§ **RECORDS SHOWN**

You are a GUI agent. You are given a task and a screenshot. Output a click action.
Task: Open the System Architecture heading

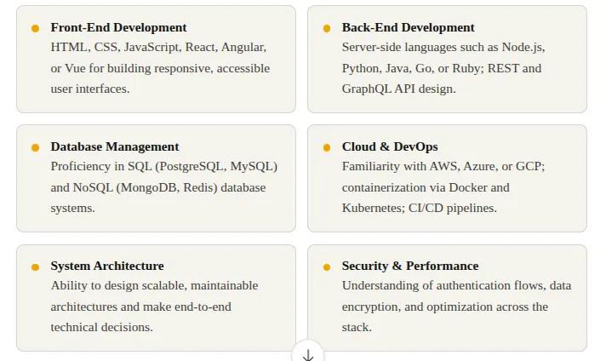107,266
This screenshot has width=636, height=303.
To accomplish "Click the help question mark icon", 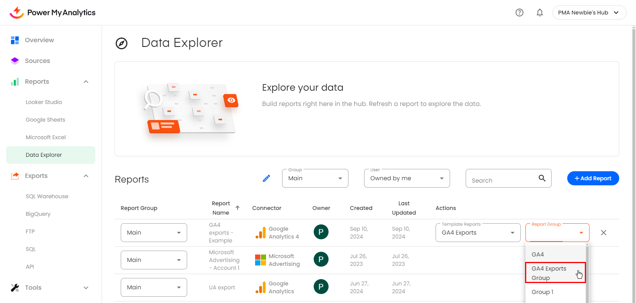I will tap(519, 13).

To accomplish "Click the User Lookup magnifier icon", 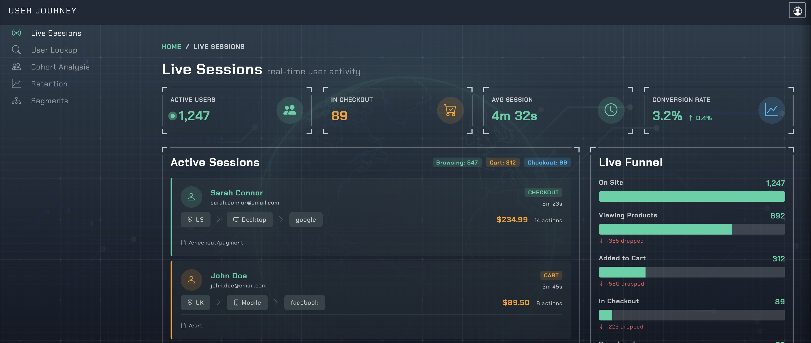I will (16, 50).
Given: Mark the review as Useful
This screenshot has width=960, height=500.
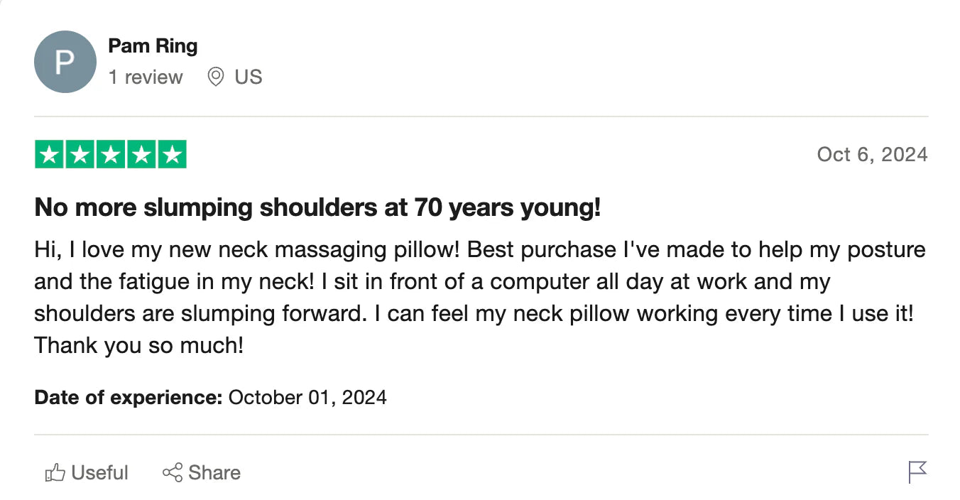Looking at the screenshot, I should 99,473.
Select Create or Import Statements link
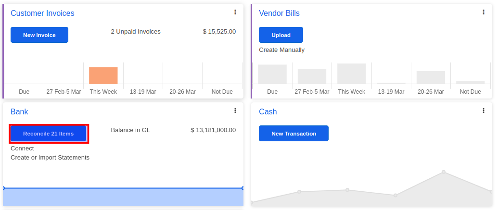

§ **WORK TO COMPLETE**
Report each line of the material above that contains the word "This", treating uppercase and lowercase letters as different.

§ **TASK SOLUTION**
This screenshot has width=636, height=303.
This screenshot has width=960, height=500.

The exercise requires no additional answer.